Data Repositories and Sources

This guide is designed to provide resources on Data Repositories


Hathitrust Research Center

Hathitrust is a collection of digitized works. This collection can be analyzed using HTRC, a research tool that supports large-scale computational analysis. You must create an account with HTRC to use computational features.

Create a Collection in Hathitrust:

Before you can perform analysis in HTRC you must create a collection of items that you would like to analyze from Hathitrust. You will need to login with your WVU credentials to create a collection in Hathitrust. You can also use publicly available collections.
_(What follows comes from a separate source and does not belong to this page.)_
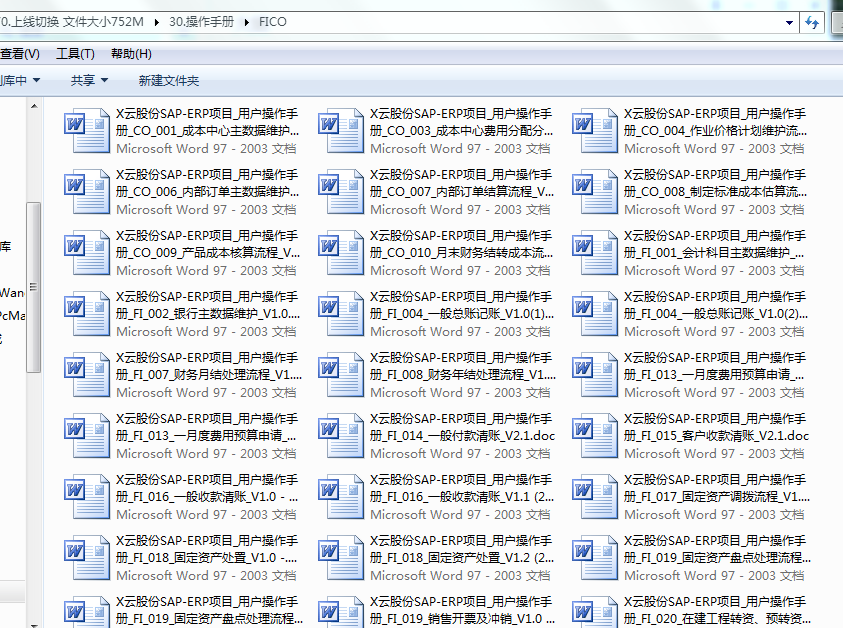
Task: Open the 工具(T) menu
Action: (75, 54)
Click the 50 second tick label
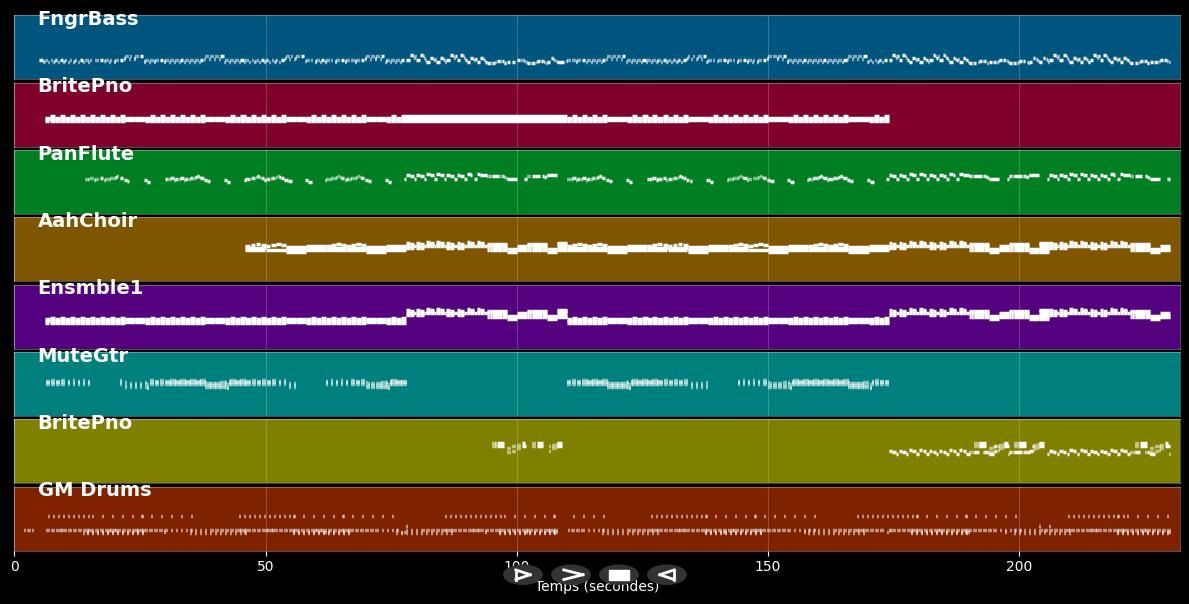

Use My Collections to view collections that you have created and to create new collections. Use Collections to view all publicly available collections in Hathitrust.


Search Hathitrust

Use the search box to locate items in Hathitrust.

Catalog Search

Searches a catalog records of the items such as title, publisher, and subject terms.

Full-Text Search

Searches both the catalog record as well as full-text that occurs in a work.

Full view only

Will search items that are available to be viewed due to copyright. However, you do need to be able to view text to perform text mining and data analysis on a work.

Note: For best results, make sure the box for Full view only is NOT checked.


Add to a collection

To add items to a collection, check the box next to the item's title (you can also use the Select all on page to select all items). When you have the items selected that you would like to add a collection. Use the grey box above the first result, select the collection you want to add the items to (or create a New collection) and click add.


Sharing Collections

To run text analysis on a collection in HTRC, you will need to use the link for the collection. You can access this link by clicking on the title of a collection in the tabs My Collections or Collections. You can then find the link under the Share box.

Text Analysis using HTRC

Hathitrust Research Center is research tool that supports large-scale computational analysis of the works in the HathiTrust Digital Library to facilitate non-profit and educational research.


Create a Workset

Before you can perform text analysis on a collection that you need to create a workset of the collection in HTRC.


Text Analysis Algorithms

Allows you to access HTRC's built-in tools to run text analysis on a workset.

Create a Workset

Before you can run text analysis on a collection, you must first transform the collection into a workset. To do this, click on the Workset tab.


Create a Workset

To get started click on Create a Workset in the top right hand corner on the page. You can see worksets that you have previously created on this page as well.


Import a collection

You can import collections in multiple ways. The easiest way is to use the Import from Hathitrust.


Fetch Collections

To fetch a collection, go to Hathitrust and choose a collection. On the right hand side of the collection, copy the URL for Link to this collection. Paste this URL into the Hathitrust Collection URL box. Click on Fetch Collection.


Describe Workset

Give the workset a name and description. When you are ready to create the workset, click on Create Workset.